# Ultimate beach bike?



## jakuka (Oct 12, 2009)

That's getting creative. Watch until the end to see what makes it so special. 










(Mods, if this is the wrong forum please move accordingly...thanks.)


----------



## js1172 (Jun 5, 2012)

yep, if its not fit weather to fish it doubles as a jigsaw puzzle.
js


----------



## Alexy (Nov 1, 2010)

That is really neat. I would love to have something like that.


----------



## wannabeangler (Feb 7, 2009)

Alexy said:


> That is really neat.

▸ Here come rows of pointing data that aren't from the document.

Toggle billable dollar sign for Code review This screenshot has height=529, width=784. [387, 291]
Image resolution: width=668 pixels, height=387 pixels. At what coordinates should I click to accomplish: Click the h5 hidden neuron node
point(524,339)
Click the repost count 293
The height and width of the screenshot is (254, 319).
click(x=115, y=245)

I would love to have something like that.


i agree!


----------



## JAM (Jul 22, 2002)

Not in Hatteras it would not.. 2wheel vehicles are prohibited.. JAM


----------



## dirtyhandslopez (Nov 17, 2006)

JAM said:


> Not in Hatteras it would not.. 2wheel vehicles are prohibited.. JAM


But isn't that only 2 wheelers with a motor of sorts Jam?

Very first night of the night time closures at the point, way back when, a fishing buddy and I had push bikes out there. The uniforms looked at us a bit funny but no ticket.
Hell of a storm that night, Fred(on the early shift) said we were nuts for being out there. RIP Fred.


----------